Assigned task
Taking the first line of the listing as the start and the line containing "Given: Click the undo arrow icon in toolbar" as the end, reproduce everything in between exactly, both ends included.

The input
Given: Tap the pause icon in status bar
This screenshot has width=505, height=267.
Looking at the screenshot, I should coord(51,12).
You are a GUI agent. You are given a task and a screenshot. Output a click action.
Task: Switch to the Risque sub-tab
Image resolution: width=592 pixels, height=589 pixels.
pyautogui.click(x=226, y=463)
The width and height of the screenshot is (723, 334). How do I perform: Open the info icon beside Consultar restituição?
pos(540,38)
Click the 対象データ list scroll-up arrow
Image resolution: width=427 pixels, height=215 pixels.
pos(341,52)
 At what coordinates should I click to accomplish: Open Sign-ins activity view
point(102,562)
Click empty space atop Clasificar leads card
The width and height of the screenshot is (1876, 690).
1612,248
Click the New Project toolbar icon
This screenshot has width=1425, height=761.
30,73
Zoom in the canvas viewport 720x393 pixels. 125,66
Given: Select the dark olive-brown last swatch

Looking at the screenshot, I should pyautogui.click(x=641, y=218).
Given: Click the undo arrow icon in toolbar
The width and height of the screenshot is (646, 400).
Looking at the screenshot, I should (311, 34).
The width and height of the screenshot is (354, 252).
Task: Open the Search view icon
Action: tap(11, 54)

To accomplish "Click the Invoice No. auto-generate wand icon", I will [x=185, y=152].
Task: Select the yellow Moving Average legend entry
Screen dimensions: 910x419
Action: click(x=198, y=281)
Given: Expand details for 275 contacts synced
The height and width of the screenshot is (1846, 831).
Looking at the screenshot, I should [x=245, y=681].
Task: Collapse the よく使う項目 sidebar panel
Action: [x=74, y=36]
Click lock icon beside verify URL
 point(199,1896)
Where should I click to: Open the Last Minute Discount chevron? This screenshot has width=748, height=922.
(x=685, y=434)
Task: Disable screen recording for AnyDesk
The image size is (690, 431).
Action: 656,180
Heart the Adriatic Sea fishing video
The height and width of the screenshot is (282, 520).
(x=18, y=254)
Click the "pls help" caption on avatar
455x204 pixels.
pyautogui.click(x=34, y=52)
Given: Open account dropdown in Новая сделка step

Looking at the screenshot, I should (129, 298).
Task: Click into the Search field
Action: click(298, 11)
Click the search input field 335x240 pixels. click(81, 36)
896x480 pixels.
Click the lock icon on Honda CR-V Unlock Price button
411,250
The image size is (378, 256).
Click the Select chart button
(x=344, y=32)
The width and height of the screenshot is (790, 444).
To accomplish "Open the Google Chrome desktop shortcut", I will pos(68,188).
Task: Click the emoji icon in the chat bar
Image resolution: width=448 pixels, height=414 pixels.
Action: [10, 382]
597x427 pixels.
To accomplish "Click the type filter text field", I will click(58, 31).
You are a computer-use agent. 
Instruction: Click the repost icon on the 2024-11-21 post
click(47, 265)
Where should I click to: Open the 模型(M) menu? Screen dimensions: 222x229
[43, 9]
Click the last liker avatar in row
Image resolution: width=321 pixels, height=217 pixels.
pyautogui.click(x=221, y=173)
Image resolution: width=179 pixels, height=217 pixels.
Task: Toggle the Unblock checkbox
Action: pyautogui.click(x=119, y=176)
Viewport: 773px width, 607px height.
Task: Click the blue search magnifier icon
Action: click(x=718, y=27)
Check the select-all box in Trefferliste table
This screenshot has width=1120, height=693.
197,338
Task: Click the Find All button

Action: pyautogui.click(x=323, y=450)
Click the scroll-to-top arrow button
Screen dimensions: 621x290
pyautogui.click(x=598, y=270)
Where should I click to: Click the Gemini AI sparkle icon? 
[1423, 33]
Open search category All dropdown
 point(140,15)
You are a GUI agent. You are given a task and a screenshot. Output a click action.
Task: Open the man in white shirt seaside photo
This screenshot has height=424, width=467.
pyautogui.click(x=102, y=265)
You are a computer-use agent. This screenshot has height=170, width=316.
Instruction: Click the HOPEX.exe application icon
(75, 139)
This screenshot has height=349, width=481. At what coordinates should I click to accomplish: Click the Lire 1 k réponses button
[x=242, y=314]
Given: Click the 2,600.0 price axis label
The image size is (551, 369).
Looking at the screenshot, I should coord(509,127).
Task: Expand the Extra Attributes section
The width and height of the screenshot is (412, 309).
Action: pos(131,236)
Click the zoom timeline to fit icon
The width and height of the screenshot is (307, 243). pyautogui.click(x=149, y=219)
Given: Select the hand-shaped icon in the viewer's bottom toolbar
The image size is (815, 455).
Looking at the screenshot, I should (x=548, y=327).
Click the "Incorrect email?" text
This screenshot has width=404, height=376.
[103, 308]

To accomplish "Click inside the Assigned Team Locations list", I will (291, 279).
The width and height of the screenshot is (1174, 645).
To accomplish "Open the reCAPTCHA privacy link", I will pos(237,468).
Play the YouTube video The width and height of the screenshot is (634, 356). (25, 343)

Output of the exercise
Given: Tap the pause icon in status bar
This screenshot has width=505, height=267.
Looking at the screenshot, I should coord(51,12).
You are a GUI agent. You are given a task and a screenshot. Output a click action.
Task: Switch to the Risque sub-tab
Image resolution: width=592 pixels, height=589 pixels.
pyautogui.click(x=226, y=463)
The width and height of the screenshot is (723, 334). How do I perform: Open the info icon beside Consultar restituição?
pos(540,38)
Click the 対象データ list scroll-up arrow
Image resolution: width=427 pixels, height=215 pixels.
pos(341,52)
 At what coordinates should I click to accomplish: Open Sign-ins activity view
point(102,562)
Click empty space atop Clasificar leads card
The width and height of the screenshot is (1876, 690).
1612,248
Click the New Project toolbar icon
This screenshot has width=1425, height=761.
30,73
Zoom in the canvas viewport 720x393 pixels. 125,66
Given: Select the dark olive-brown last swatch

Looking at the screenshot, I should pyautogui.click(x=641, y=218).
Given: Click the undo arrow icon in toolbar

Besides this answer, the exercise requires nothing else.